Business consultant Yemi L recently called attention to the fact that in two years, 60% of luxury customers will be 45 or younger. By 2030, 33% of luxury customers will be 33 or younger.
While many think that luxury consumers shop for the same reason, that isn’t necessarily the case. Yemi noted that younger consumers prefer to be part of a community, while older shoppers remain loyal to their favourite retail client advisors.
This is indeed true; Represent has firmly established a fiercely loyal community of predominantly younger shoppers with very different priorities from traditional luxury shoppers.
The intersection of luxury and streetwear (or even luxury and outdoor wear) creates new challenges for long-time players who need to attract and retain different generations with varying wants and needs. It’s no longer good enough to just be DTC or wholesale.
How do brands find the perfect balance between DTC and wholesale?
As with most endeavours in life, the best way to determine a brand’s optimal mix of DTC and wholesale will be trial and error.
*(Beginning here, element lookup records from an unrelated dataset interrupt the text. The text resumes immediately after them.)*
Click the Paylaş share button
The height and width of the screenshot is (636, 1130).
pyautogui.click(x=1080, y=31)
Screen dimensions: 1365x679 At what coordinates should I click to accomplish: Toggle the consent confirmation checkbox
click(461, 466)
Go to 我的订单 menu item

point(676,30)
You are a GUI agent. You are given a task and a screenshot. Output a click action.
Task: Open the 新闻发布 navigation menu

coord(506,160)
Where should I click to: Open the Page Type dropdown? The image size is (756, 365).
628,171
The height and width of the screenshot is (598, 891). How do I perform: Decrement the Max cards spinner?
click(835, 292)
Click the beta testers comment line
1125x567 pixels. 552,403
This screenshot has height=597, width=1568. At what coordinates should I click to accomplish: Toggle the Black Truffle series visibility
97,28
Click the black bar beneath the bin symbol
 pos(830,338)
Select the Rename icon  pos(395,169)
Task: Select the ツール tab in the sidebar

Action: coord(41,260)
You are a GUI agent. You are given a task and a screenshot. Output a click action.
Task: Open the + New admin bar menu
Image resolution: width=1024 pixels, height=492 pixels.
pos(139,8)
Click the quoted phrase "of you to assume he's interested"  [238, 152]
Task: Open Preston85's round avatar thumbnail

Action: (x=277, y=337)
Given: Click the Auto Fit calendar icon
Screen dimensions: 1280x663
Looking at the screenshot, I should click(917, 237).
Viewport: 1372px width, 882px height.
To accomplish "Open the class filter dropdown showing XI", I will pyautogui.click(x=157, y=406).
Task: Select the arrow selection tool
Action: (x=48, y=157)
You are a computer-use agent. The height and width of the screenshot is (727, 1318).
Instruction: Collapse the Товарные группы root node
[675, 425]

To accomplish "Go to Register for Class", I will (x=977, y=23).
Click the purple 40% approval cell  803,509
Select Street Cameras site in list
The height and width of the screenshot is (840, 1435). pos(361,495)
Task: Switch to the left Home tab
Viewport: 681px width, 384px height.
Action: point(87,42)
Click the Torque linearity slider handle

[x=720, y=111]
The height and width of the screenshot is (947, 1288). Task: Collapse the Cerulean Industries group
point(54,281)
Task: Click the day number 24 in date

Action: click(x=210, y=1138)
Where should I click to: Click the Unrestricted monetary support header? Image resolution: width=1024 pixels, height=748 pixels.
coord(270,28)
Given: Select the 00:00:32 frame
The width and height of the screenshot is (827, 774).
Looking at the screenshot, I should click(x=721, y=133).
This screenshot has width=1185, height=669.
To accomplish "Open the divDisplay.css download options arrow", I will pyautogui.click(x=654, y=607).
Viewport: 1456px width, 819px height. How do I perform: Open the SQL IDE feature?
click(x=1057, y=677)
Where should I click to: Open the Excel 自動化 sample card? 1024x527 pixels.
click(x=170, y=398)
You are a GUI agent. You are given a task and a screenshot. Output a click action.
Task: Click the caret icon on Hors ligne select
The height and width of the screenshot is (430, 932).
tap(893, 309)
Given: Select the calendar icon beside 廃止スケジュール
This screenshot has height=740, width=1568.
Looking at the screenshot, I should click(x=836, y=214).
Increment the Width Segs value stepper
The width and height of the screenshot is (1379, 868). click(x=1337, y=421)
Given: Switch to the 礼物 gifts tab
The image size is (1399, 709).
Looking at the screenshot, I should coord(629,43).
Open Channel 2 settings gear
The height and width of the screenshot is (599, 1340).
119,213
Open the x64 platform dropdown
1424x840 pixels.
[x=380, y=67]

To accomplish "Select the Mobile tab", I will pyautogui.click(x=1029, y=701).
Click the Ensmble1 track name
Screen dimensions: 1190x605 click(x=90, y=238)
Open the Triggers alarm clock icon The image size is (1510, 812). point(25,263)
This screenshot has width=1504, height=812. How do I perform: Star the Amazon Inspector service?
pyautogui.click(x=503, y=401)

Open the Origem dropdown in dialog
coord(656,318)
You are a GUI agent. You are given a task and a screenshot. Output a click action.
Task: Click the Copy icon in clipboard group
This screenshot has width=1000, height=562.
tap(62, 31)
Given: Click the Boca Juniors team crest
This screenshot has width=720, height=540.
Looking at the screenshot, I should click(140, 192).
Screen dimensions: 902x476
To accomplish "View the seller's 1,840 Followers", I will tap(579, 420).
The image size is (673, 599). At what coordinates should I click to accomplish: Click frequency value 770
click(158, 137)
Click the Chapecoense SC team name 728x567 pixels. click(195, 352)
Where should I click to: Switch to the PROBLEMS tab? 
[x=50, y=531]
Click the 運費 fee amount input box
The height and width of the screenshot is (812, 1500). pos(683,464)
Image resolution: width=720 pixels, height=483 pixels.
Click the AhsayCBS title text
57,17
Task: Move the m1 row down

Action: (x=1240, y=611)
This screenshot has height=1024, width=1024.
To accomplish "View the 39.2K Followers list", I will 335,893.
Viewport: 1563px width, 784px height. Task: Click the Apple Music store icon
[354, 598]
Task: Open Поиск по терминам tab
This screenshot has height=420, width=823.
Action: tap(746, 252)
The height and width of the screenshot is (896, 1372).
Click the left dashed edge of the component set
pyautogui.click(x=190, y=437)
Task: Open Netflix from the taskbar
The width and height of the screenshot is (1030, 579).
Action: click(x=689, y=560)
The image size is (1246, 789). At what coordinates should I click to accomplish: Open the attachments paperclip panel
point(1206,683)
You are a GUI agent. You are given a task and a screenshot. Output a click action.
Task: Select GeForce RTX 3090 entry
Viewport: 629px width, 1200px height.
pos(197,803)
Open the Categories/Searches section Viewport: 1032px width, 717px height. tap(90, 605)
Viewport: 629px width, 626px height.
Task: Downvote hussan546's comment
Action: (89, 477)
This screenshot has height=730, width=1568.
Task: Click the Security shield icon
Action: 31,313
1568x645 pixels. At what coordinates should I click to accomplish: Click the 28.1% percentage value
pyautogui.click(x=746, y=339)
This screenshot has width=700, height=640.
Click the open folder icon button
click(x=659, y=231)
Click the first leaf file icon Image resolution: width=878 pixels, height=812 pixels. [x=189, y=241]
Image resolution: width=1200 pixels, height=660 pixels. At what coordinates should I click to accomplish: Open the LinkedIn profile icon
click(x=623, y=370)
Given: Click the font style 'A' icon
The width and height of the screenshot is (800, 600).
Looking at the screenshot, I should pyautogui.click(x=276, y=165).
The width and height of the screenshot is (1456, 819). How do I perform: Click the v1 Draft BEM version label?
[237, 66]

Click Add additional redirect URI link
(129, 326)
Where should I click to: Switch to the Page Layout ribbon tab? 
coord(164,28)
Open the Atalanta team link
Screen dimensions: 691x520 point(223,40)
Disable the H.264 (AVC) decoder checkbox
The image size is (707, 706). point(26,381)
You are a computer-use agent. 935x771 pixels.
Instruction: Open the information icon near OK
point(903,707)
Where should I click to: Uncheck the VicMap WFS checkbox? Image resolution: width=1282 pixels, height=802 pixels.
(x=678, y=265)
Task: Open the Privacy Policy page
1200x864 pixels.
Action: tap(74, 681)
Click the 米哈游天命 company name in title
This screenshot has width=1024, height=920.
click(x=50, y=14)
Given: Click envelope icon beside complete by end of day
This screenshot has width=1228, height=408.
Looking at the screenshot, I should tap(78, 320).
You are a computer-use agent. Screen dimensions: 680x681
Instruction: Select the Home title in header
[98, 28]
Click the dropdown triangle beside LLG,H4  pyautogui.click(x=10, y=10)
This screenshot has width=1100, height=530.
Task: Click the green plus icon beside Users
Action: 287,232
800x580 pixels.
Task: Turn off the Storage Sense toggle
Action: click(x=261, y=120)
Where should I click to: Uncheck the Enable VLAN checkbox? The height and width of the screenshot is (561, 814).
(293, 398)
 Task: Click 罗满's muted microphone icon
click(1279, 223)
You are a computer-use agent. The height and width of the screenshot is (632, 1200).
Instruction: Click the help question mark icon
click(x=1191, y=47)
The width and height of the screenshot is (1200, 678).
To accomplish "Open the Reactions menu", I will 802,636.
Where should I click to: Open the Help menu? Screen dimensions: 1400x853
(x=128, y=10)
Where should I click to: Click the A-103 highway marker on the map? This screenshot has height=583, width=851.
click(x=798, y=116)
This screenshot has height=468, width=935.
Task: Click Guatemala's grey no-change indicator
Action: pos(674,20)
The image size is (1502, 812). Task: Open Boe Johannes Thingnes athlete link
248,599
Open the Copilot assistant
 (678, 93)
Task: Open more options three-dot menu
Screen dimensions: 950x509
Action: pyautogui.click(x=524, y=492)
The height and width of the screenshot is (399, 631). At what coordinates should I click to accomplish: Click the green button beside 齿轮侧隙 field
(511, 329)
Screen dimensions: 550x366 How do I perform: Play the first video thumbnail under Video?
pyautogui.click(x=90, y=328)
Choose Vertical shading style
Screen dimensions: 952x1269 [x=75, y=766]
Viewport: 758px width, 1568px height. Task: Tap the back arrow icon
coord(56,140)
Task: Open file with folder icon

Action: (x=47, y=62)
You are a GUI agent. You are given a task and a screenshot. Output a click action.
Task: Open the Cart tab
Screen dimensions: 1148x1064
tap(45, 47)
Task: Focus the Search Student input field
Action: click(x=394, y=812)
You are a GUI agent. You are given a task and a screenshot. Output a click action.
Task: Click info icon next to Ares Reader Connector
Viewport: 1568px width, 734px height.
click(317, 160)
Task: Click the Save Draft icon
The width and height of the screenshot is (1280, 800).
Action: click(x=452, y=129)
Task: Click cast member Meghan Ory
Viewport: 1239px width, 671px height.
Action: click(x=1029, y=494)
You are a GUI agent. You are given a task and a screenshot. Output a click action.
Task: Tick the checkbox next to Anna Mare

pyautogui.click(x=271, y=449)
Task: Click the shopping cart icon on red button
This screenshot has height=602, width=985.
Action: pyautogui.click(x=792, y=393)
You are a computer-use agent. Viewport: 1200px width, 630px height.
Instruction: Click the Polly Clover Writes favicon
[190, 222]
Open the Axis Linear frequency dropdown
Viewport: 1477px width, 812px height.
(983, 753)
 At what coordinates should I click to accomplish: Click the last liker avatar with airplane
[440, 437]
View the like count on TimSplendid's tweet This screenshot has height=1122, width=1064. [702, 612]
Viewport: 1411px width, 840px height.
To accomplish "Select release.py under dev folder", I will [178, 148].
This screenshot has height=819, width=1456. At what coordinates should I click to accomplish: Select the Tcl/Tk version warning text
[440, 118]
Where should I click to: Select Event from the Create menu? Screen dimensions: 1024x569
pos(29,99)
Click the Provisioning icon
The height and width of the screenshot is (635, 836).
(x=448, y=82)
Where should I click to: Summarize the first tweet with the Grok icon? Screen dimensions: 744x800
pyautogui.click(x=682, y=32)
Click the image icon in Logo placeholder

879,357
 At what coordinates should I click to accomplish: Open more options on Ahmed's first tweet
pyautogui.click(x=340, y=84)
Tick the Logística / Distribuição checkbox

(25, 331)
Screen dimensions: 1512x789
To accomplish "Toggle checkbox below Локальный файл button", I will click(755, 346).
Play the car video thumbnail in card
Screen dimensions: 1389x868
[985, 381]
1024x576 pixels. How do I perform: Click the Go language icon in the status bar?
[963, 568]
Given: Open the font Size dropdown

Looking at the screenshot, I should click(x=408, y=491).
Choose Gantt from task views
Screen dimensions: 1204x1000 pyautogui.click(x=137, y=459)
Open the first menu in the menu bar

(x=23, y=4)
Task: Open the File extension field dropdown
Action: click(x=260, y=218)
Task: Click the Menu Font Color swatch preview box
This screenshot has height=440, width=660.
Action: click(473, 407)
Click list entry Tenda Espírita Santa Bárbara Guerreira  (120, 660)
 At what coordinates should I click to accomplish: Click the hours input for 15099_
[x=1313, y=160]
Whether that entails testing new markets with wholesale or expanding reach through online DTC retailers is ultimately up to the brand.
One great tip The Business of Fashion posited was ensuring the right product mix is offered across different channels to avoid “cannibalisation”. This could be as simple as offering seasonal pieces on one channel and regular goods elsewhere, or releasing limited time items in pop-up stores. The trick is to ensure no one channel absorbs all revenue.
However, this is impossible without an effective inventory and supply chain management system.
Our K3 Fashion solution, embedded in D365 Finance, Supply Chain Management and Commerce, supports all channels where fashion brands operate, ensuring they can seamlessly handle everything in one platform.
This is important to note because out of the box, D365 Finance does not offer wholesale support. Our enhancements make this possible to ensure brands engage with retailers as well as handle their own inventory.
Perhaps most importantly, we offer the ability to ringfence goods, which essentially means brands can block or allow sales activities to keep inventory available for specific customers, countries, or regions – no matter whether you’re a wholesaler or retailer.
The real magic, however, is that wholesale, retail, and online teams can plan their own inventory. When goods arrive, they can be systematically separated until separation is no longer required, providing individual teams with increased visibility and planning prowess.